El hombre que obra milagros (Valeria Rovira)
“Yo adivino el parpadeo de las luces que a lo lejos van marcando mi retorno... Son las mismas que alumbraron con sus pálidos reflejos hondas horas de dolor... Y aunque no quise el regreso (…)”
El tango “Volver” resuena en su mente incansablemente cada vez que El Onda se acerca a Olavarría, la ciudad que la albergó durante tantos años, la ciudad en la que estuvo en las puertas del infierno. Cuenta la historia que durante muchos años fue feliz, años en que ni siquiera imaginaba que existiera el dolor. Hubo una época en que el hombre que obra milagros, poseedor de unas manos que curan, no era más que “El Pelado” para ella, ese hombre de sonrisa bonachona, de corazón generoso. De niña se sentía orgullosa de él, era una especie de Dios para ella. Cuando creció ella intentó ser la persona que él le había enseñado que tenía que ser. Él es el hombre que la salvó de la muerte. Ese que la hizo vivir dos veces. Ese, cuyo rostro recuerda a su lado cuando piensa en los días en que estaba en el infierno. ¿Puede explicarse en palabras sencillas aquello que no tiene explicación? El dolor no puede contarse ni describirse. El dolor es algo que se siente. Por eso sólo aquellos que han sufrido pueden entender el dolor ajeno. El desgarramiento de la piel, ese ardor constante, la sensación de que a cada segundo se estaba muriendo, ¿fue justo?. Cuentan en la ciudad que estuvo postrada por tres meses, que gritaba, que lloraba. Cuentan en la ciudad que sin embargo, aguantó, que se aferraba a la vida. En aquellos instantes no existía ni el pasado, ni el futuro, solamente existía el presente. Pasaba sus días tirada en la cama, siempre en la misma posición, de costado, leyendo, mirando películas, armando rompecabezas. En cuántas de esas horas deseó volver a camina y sentir los rayos del sol en su cara, deseó saltar, ser libre, no estar atada a aquel dolor que paralizaba no sólo su cuerpo sino también su alma.
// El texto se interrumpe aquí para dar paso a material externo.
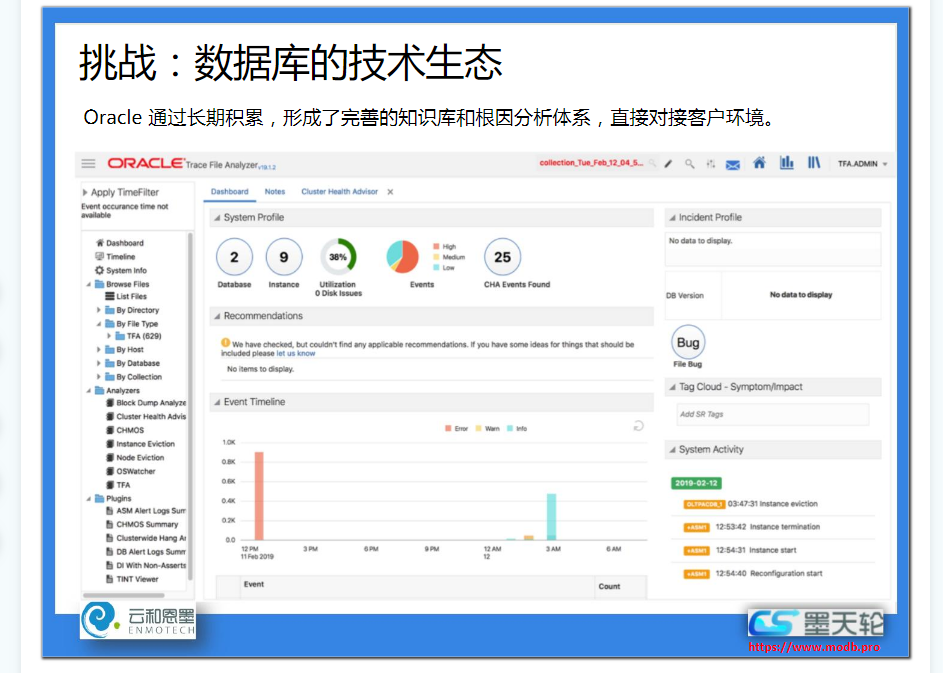Click the home icon in the TFA toolbar
The height and width of the screenshot is (673, 943).
(760, 162)
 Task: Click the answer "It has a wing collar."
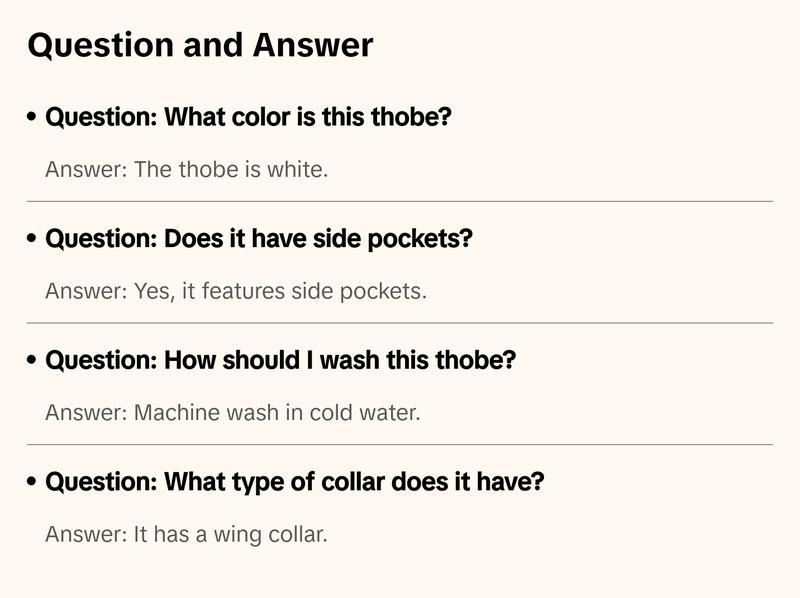(x=187, y=535)
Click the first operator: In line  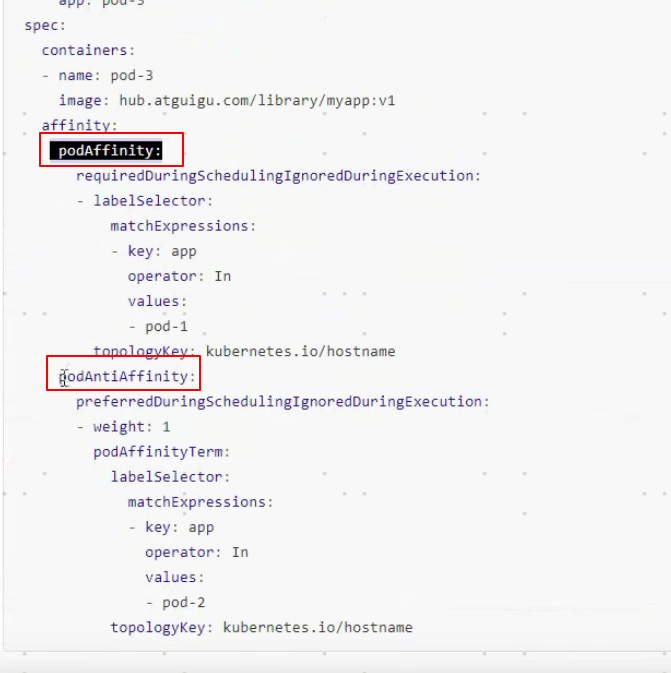(179, 276)
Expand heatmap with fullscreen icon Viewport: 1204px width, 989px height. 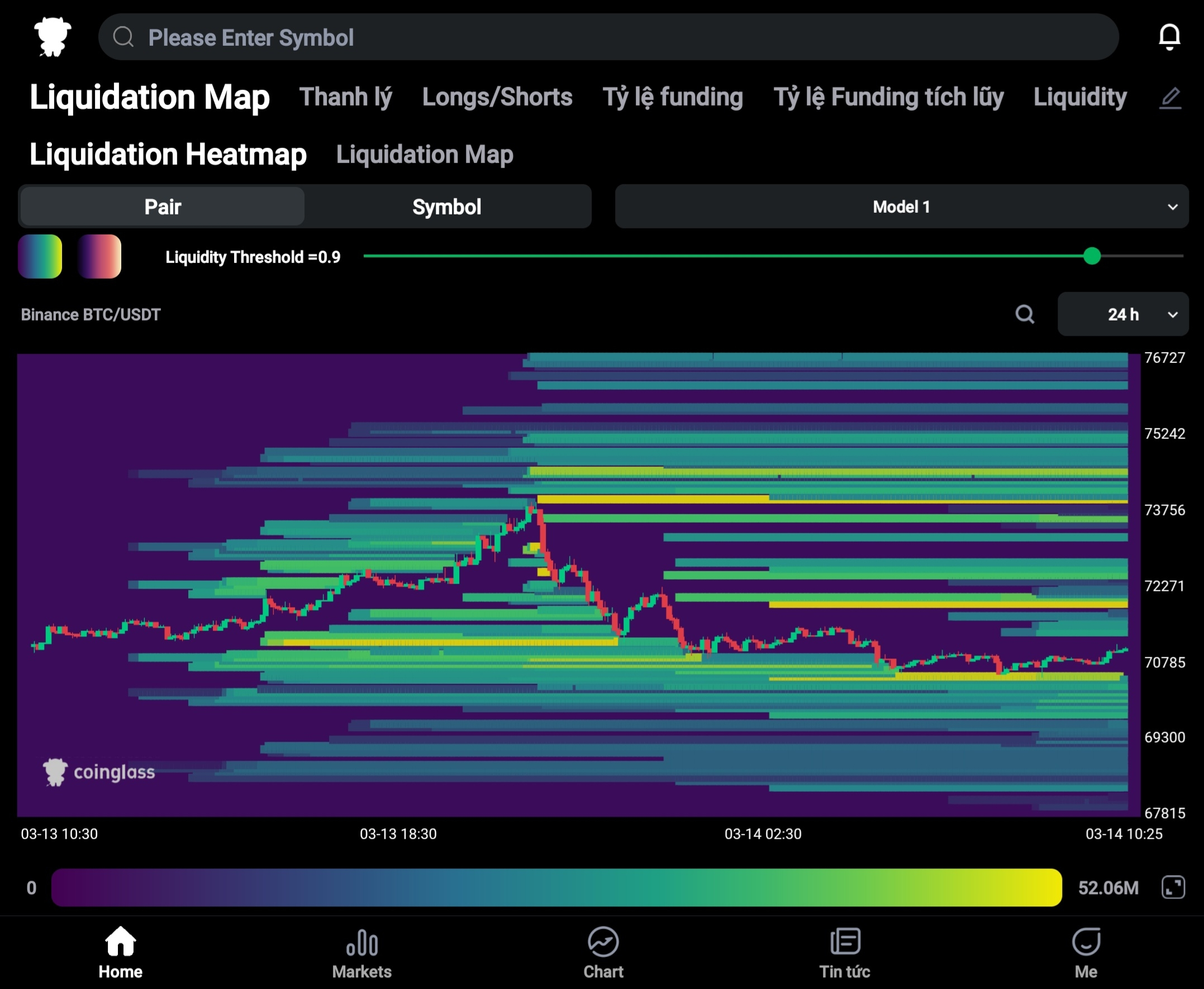click(x=1173, y=887)

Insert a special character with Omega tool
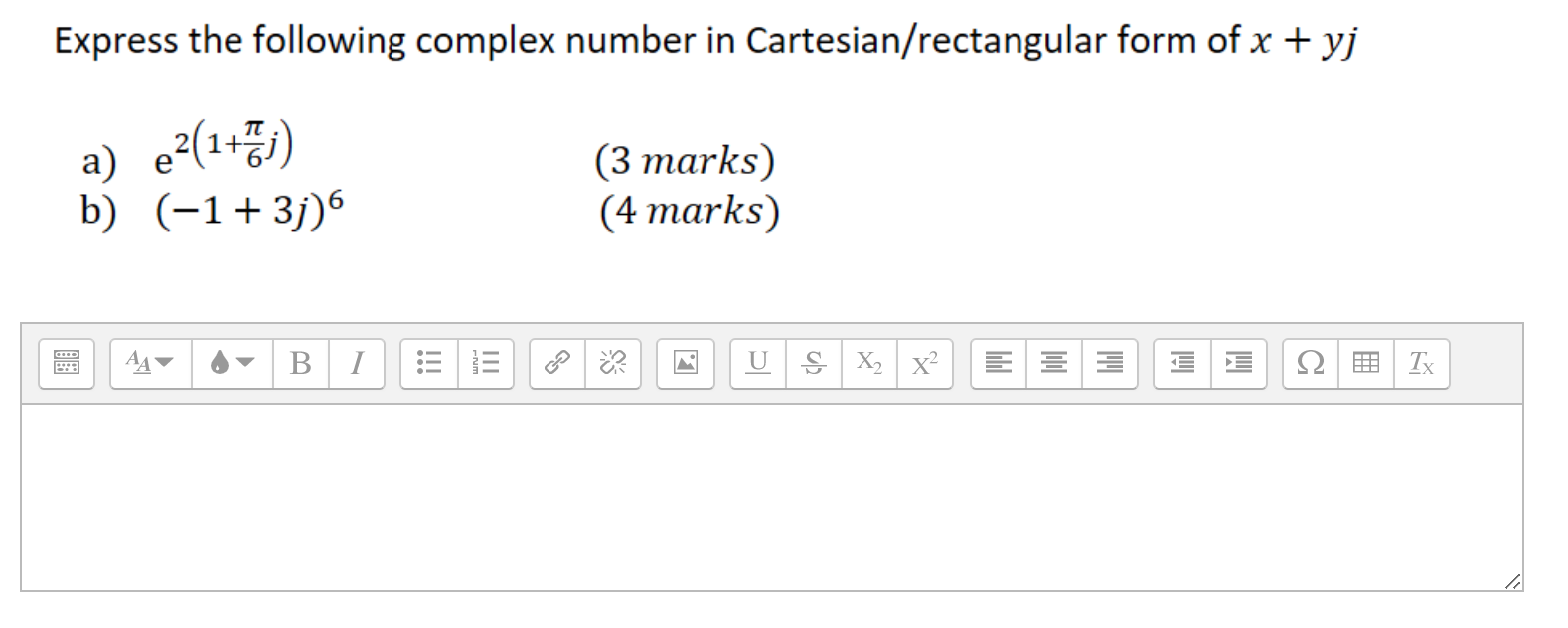pyautogui.click(x=1310, y=364)
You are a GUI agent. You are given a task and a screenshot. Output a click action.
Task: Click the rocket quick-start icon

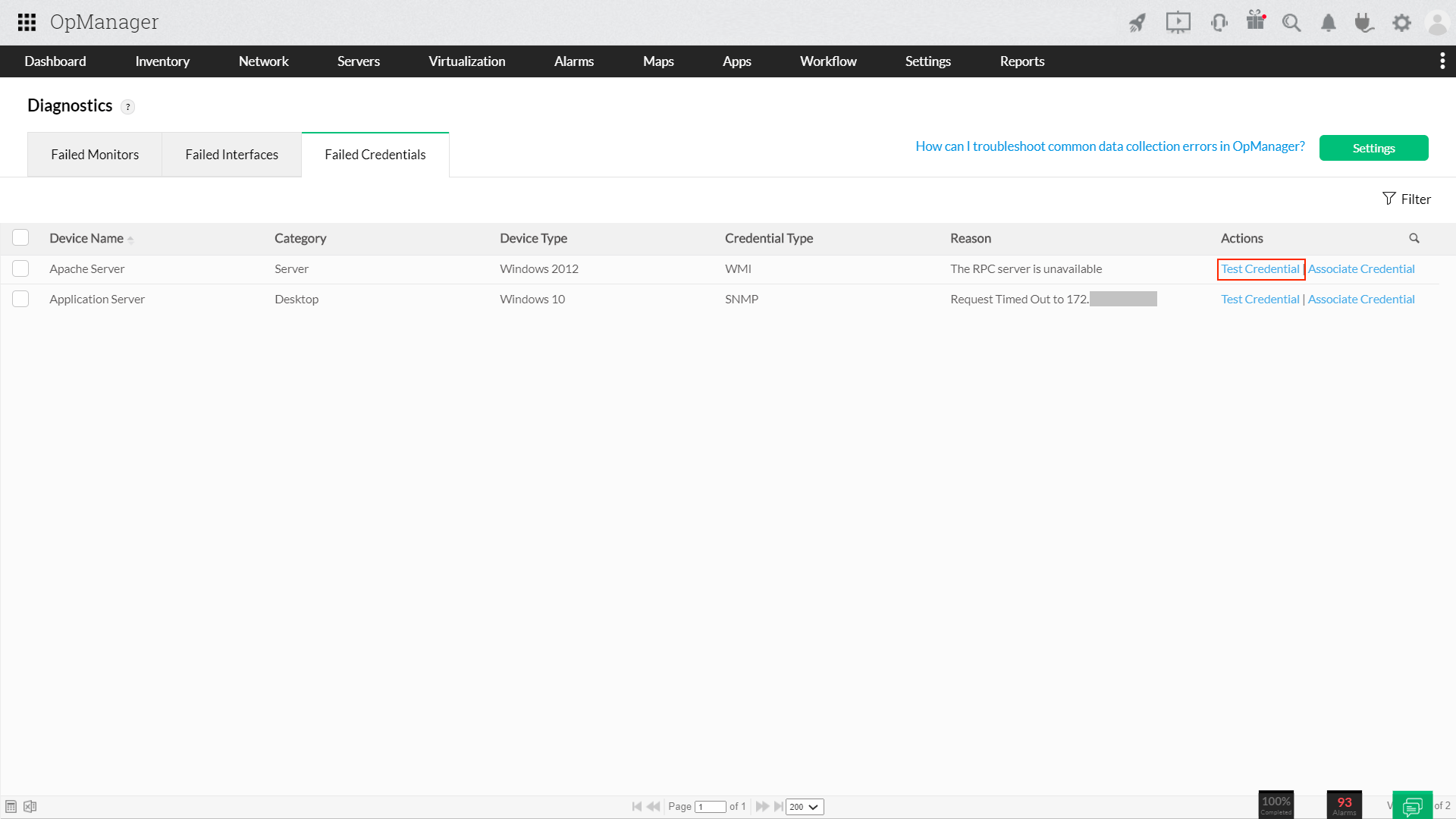coord(1137,23)
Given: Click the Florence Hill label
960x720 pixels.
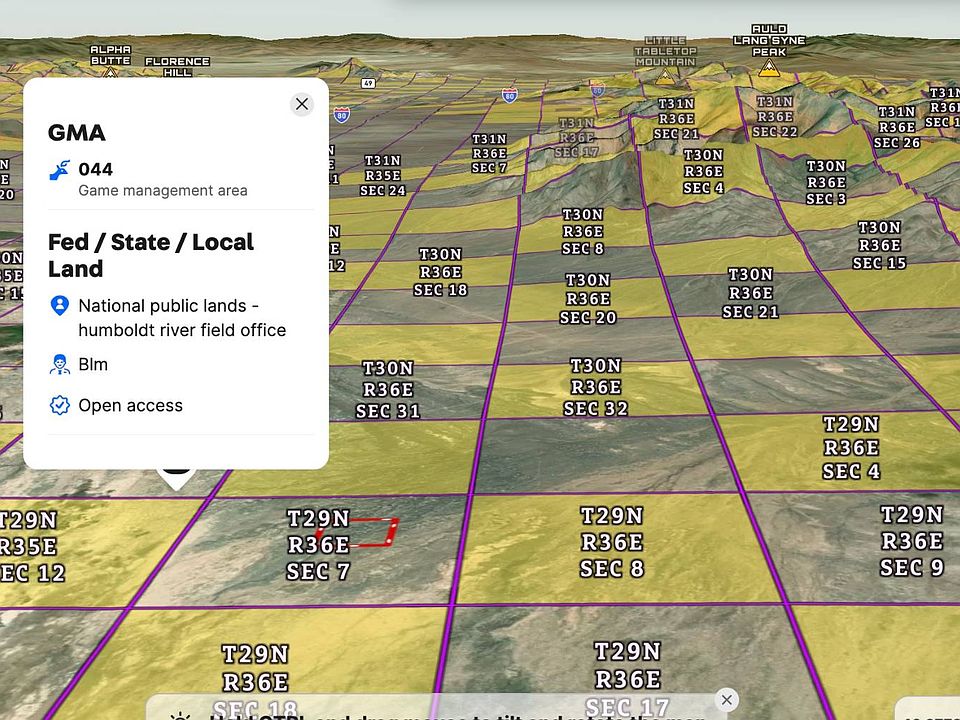Looking at the screenshot, I should (x=177, y=67).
Por ese entonces dependía de él. No pensaba que podía curarse pero él logró lo imposible. Curó cada uno de los pedacitos de su piel destruida, como si fuera un artista, con infinita paciencia, aguantando sus llantos, sus gritos, sus insultos. Cada vez que El onda se acercaba a Olavarria, recuerda sus chistes, su cara. Recuerda que cuando llegaba la hora del baño, él decía: “acá viene el torturador” y se frotaba las manos y ponía cara de broma y por un momento lograba hacerla sonreír. Ese era un instante únicamente de ellos, un momento mágico, donde no hacían faltas las palabras. Él la ayudaba a levantarse, a desvestirse, a entrar en la bañera. Ella se agarraba de la jabonera, de la mampara, mordía lo que tuviera a mano y le decía: “Hacé lo que tengas que hacer, yo aguanto”. Él sin piedad alguna hacia su trabajo, a pesar de todo, a pesar de que ella no soportara el dolor. Ambos entendían que era la única manera de curarse. Luego la secaba con sumo cuidado y efectuaba las curaciones que correspondían. Ella entró una sola vez al quirófano. Tenía mucho miedo porque era algo nuevo a lo que se enfrentaba. Su mayor temor era no despertar de la anestesia, quedarse allí para siempre, pasar de la vida a muerte sin darse cuenta. Pero allí estaba el hombre que obra milagros, vestido con la ropa de quirófano. Allí estaba el hombre que obra milagros y se reía, hablaba con las enfermeras, le contaba chistes. Parecía un payaso. Ella se durmió sin darse cuenta. Después se despertó… “¿ya está?, si yo no sentí nada”. Más tarde le contaron que aún anestesiada se quejaba cuando le retiraban de su cuerpo los objetos que estaban aferrados a su carne. Ella poco a poco fue recuperando su movilidad. Aún recuerda el primer día que volvió a ir en remís al centro, fue uno de los más felices de su vida. Era un desastre, toda vendada, pero contenta. Ella sobrevivió, se curó y volvió a sonreír pese a que las marcas del infierno no se borrarían de su cuerpo. Cada vez que El Onda se acerca a Olavarría recuerda aquellas horas trágicas de dolor. Sólo vuelve a verlo a él. Cuenta la historia que durante muchos años fue feliz, años en que ni siquiera imaginaba que existiera el dolor. Hubo una época en que el hombre que obra milagros, poseedor de unas manos que curan, no era más que “El Pelado” para ella.